Position Changes for Shorter Cranks

The benefits of short cranks, particularly for triathletes, have been debated at length.

Studies show that crank length may affect maximal power output and oxygen uptake, though efficiency may be more related to pedal speed (i.e. 2π * crank length / cadence). Thus, if you move to shorter cranks and keep your cadence and power constant, the decreased pedal speed is in theory more efficient. However, it’s likely that your cadence will naturally increase when you move to shorter cranks, in which case pedal speed and efficiency will remain constant.

Keep in mind that moving to shorter cranks with the same chainrings will increase your effective gearing since you have reduced mechanical advantage. In other words, because your lever is shorter, it’s harder to push.

For triathletes, the main purported advantage is opening the hip and knee angles at the top of the pedal stroke. Because of the aerodynamic tuck, the hip can be pinched right as you’re moving from 1 o’clock to 3 o’clock in the pedal stroke. When you move to shorter cranks, you raise your saddle proportionally to keep constant the distance from hip to bottom of pedal stroke. In the below, I changed from 172.5 mm cranks to 155 mm cranks and moved the saddle up approximately 17.5 mm.

172.5 mm cranks
155 mm cranks.

Note that the hip and knee angles are increased considerably at this 2 o’clock position (as they also are at the 12 o’clock).

Another benefit of shorter cranks for triathletes is improved aerodynamics. Raising the saddle flattens the back angle and may reduce frontal area:

172.5 mm cranks, higher back angle.
155 mm cranks, lower back angle.

It also affords the opportunity to lower the front end even more, though as you do so you will be reducing hip and knee angle once again.

Ultimately, as with everything related to fit, the way it feels should have veto power over everything else.

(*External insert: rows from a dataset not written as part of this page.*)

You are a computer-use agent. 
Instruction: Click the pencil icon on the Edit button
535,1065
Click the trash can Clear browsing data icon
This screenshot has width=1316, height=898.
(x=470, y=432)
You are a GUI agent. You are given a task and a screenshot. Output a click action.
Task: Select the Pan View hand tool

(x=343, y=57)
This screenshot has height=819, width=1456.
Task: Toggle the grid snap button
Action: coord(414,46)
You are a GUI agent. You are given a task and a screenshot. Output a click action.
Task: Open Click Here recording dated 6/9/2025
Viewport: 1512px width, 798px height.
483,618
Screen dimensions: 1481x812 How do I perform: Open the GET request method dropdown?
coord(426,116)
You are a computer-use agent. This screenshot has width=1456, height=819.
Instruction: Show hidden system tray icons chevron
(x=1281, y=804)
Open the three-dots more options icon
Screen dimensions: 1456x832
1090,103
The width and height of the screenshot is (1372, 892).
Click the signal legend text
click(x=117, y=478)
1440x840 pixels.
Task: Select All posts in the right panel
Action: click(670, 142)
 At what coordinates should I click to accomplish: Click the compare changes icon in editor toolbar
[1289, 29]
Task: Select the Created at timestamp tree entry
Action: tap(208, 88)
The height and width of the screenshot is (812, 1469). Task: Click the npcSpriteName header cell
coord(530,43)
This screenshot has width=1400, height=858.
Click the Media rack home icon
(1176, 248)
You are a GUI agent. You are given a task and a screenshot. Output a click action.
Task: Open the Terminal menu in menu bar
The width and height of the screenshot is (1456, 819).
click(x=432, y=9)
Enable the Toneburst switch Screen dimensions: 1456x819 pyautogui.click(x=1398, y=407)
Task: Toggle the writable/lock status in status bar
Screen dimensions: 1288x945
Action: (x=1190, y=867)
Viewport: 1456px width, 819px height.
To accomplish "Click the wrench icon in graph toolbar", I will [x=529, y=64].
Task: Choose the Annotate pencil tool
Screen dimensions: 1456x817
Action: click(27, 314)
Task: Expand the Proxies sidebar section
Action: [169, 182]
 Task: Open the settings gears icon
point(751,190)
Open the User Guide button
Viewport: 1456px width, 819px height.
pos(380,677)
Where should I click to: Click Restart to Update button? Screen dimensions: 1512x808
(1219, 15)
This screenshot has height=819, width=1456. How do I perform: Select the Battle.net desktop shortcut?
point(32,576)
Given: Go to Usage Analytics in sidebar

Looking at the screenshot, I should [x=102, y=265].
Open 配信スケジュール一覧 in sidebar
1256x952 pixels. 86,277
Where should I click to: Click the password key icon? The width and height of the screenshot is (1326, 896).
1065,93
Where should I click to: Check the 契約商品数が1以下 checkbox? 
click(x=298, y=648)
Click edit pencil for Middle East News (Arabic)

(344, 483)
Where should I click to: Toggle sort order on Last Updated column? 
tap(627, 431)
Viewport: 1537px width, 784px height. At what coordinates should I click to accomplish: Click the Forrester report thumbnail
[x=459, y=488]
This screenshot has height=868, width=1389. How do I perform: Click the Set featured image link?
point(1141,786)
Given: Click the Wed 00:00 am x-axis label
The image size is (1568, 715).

If you try shorter cranks and find new problems with your hips, knees, glutes, hamstrings (even after adjusting saddle height) lasting longer than a short adjustment period, then revert back!

Even if you’re using crank-based power, it should be relatively cheap to try out different crank lengths, particularly with power2max and Rotor 3D+. The cranks themselves are fairly cheap and have high resell value or can be returned.

And, it goes without saying, but the time to experiment with crank lengths is during the offseason so you have time to get used to them before racing!